闇夜に輝く
第45章 闇夜に輝く夜の蝶
「3月末で理子が退店する」
珍しく、ボーイ全員を集めた営業前ミーティングで増田店長は通常の業務連絡と何ら変わらないテンションのまま、その事実を知らせた。
海斗を含めて固まったままのボーイ達を尻目に増田さんはタバコに火をつける。
大きく煙を吐き出すと、
「さて、今後についてどうするか。取り敢えず、理子の指名客は他のキャストに引き継がなくてはならない」
「ちょ、ちょっと待って下さい」
ミーティングを続けようとした増田さんを坂東さんが慌てて止める。
「いつから…。いつから知ってたんですか?俺は何も聞いてないですよ」
坂東さんは呆然とした表情で増田さんを見る。
「夏頃だな。俺はずっと引きとめには動いていた。でも理子は大学卒業と同時にこの世界から足を洗う。すでに夏頃には某商社に内定を決めていた」
「そんな…」
ガックリと肩を落とす坂東さん。
しかし海斗は予感していた。
理子さんは夜の世界でしか輝けない人ではない。そして他のキャストと馴れ合わない。
理子さんの中ではこの世界も人生における通過点でしかないのかもしれない。
今思えば夏のバーベキューの時もずっと増田さんと理子さんが話し合っていたのを思い出す。

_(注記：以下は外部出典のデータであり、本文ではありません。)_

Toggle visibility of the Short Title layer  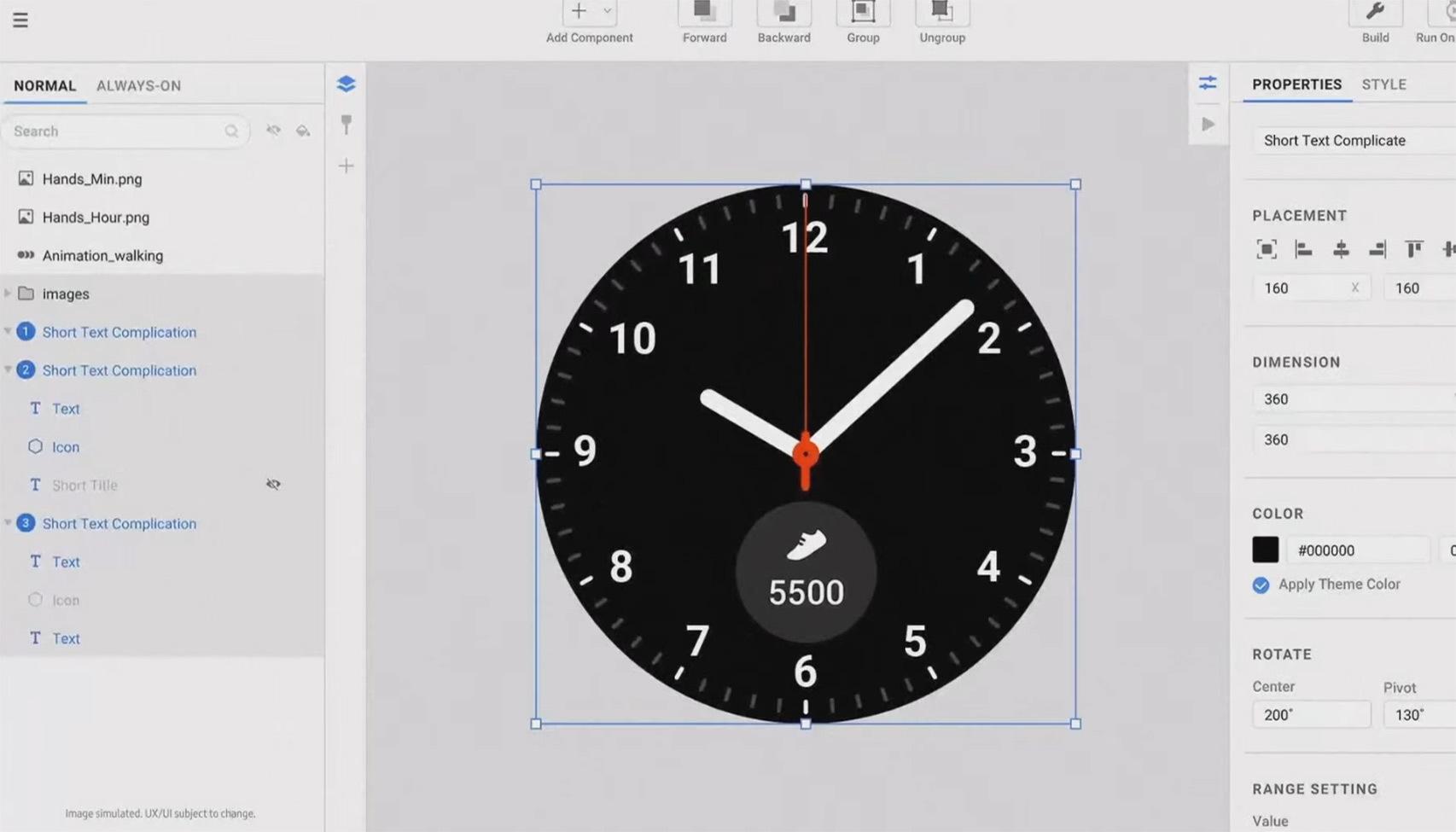(273, 484)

増田さんが冷静に話しているのも、あの頃から話し合いを続けていたからかもしれない。
「坂東、キャストは永遠に在籍する訳じゃない。それは理子に限らずな。あいつの人生はあいつのものだ。俺らは送り出してやる事しか出来ない」
「それはわかっています。けど、理子はウチのナンバー1です。それも2年間で一度もトップから落ちた事はないんです。言わば店の顔です。俺はあの子がウチの店のブランドをここまで引き上げたと思っています。それに代わるキャストが俺には想像がつきません。店の雰囲気は確実に変わってしまいます」
「そうだな。だが、また新しいニューアクトレスが始まる事も事実だ。一つの大きな波が終わる。しかし、次の波が必ず来る。それを確実に捉えるんだ。その為に何が出来るかを考えろ」
増田さんは完全に切り替えていた。
そして不敵な笑みが揺るぎない自信を感じさせる。それはどこか活き活きとした表情にも見えた。